= Enemy of the state =

Person accused of certain crimes against the state

An enemy of the state is a person suspected of political crimes against the state, such as treason.

==Examples==

===Political===
- In ancient Rome, some parties could be named an enemy of the state through specific public actions resulting in a formally recognized state of war.

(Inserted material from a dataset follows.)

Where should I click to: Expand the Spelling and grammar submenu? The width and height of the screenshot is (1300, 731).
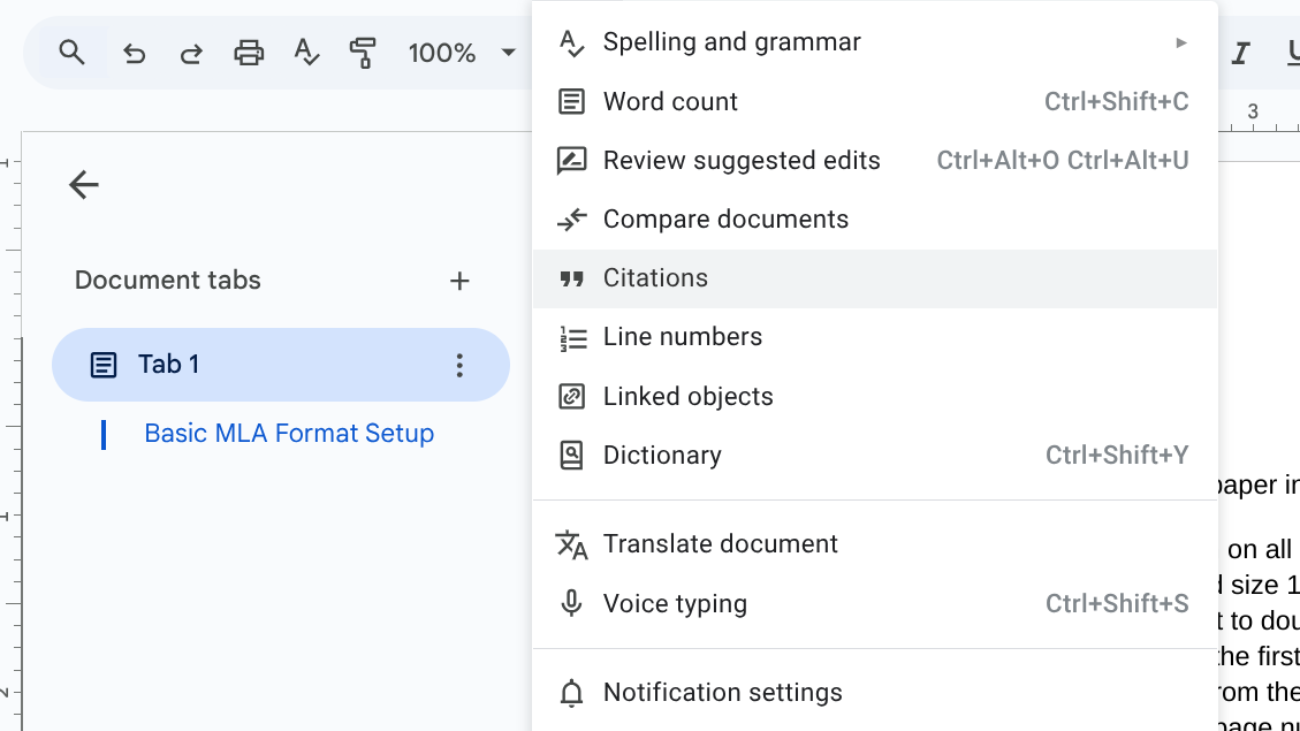tap(1181, 41)
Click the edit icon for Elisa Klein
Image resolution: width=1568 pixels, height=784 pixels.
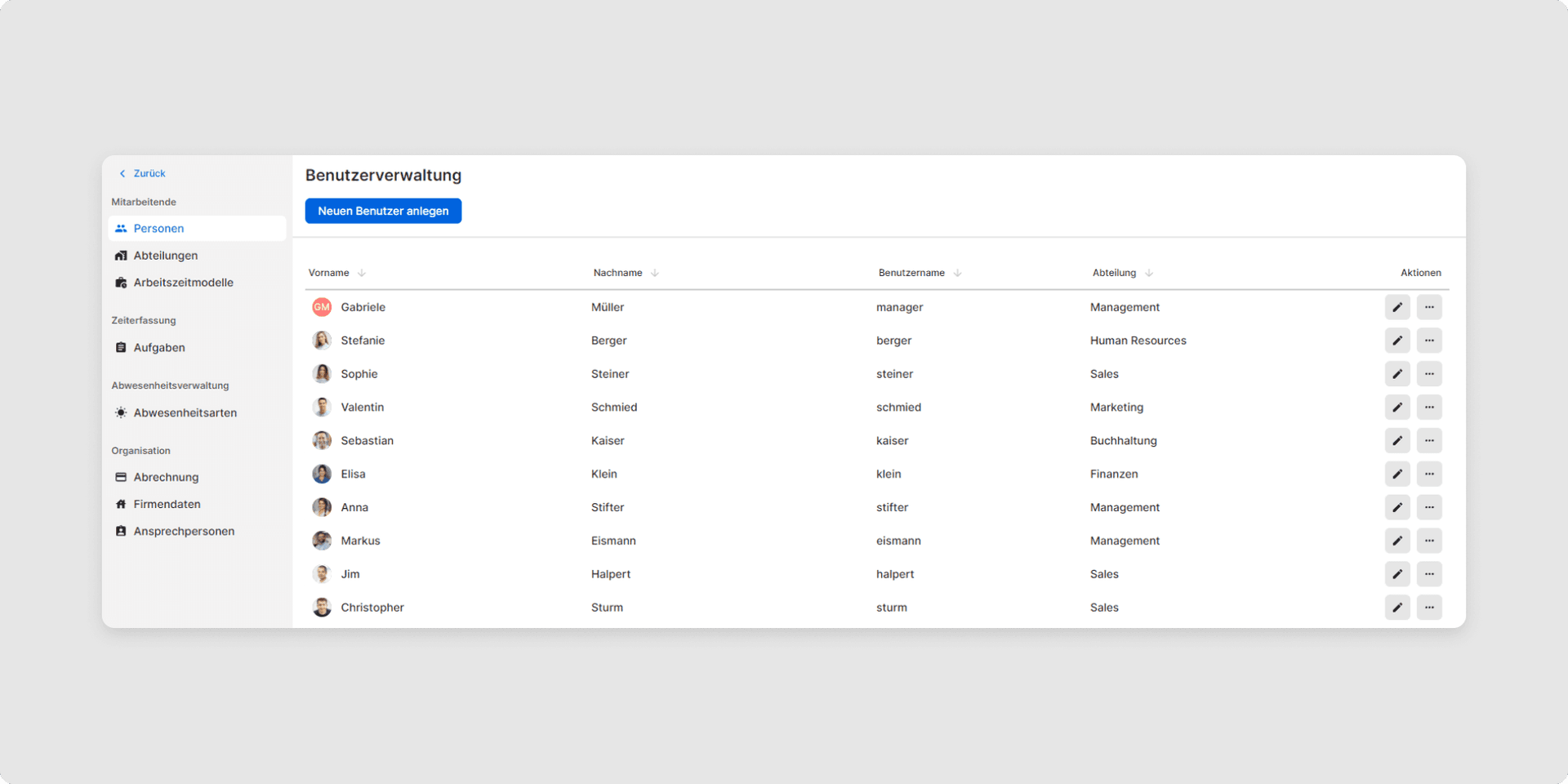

The Latin term proscription was used for official condemnation of enemies of the state.
- The term "enemy of the people" in the Soviet Union during the period of Stalinism.
- Communists were considered as enemies of the state in Indonesia since 1965. Displaying communist symbols or attempting to propagate the ideology is considered an act of high treason and terrorism punishable by up to 20 years of imprisonment.
- Jews, Romani people, Jehovah's Witnesses, homosexuals, disabled, communists, social democrats and trade unionists were considered "enemies of the state" in Nazi Germany.
- Leaker of classified U.S. military documents and diplomatic cables Chelsea Manning was charged with "aiding the enemy" (identified as al-Qaeda).
- Edward Snowden, the American computer specialist who leaked details of top-secret United States and British government mass surveillance programs to the press, has been discussed by opinion writers as being persecuted as an enemy of the state.
- Human rights defenders working on behalf of communities affected by large-scale development projects are increasingly branded as enemies of the state.
- Clive Palmer, an Australian mining magnate, was labelled as such by Mark McGowan, the Premier of Western Australia, when Palmer sued the Western Australian government for not allowing him free entry into the state during the COVID-19 pandemic lockdowns.

===Biography===
- Justin Raimondo's biography of Murray Rothbard, An Enemy of the State: The Life of Murray N. Rothbard.
- Bill Lueders' biography of Erwin Knoll, An Enemy of the State: The Life of Erwin Knoll.

===Fictional===
- The fictional character Peter LaNague in the novel An Enemy of the State (The LaNague Federation, Book 1) by F. Paul Wilson.
- The fictional character Emmanuel Goldstein in the novel Nineteen Eighty-Four by George Orwell.
- In Resident Evil: Damnation, special agent Leon S. Kennedy is accused of being an enemy of the state by President of the Eastern Slav Republic Svetlana Belikova who orders her guards to kill him right after she briefly spars in one-on-one combat with him.
- The six main characters in Final Fantasy XIII are branded as enemies of the state following the destruction of Cocoon; the main events of the game revolve around them trying to survive and hopefully clear their names.
- Tali'Zorah is accused of treason during her personal quest in Mass Effect 2.
- In the NCIS: New Orleans episode "Breaking Brig," the team hunt down a suspect known as "Matt S. O'Feeney", which was an anagram for eneMy OF State. The suspect was a dangerous man wanted by NCIS and Interpol for illegal arms dealing and other criminal activities.
- The protagonists of Avatar: The Last Airbender are declared enemies of the state by Long Feng, Grand Secretariat of the Earth Kingdom's capital city, in the episode "Lake Laogai."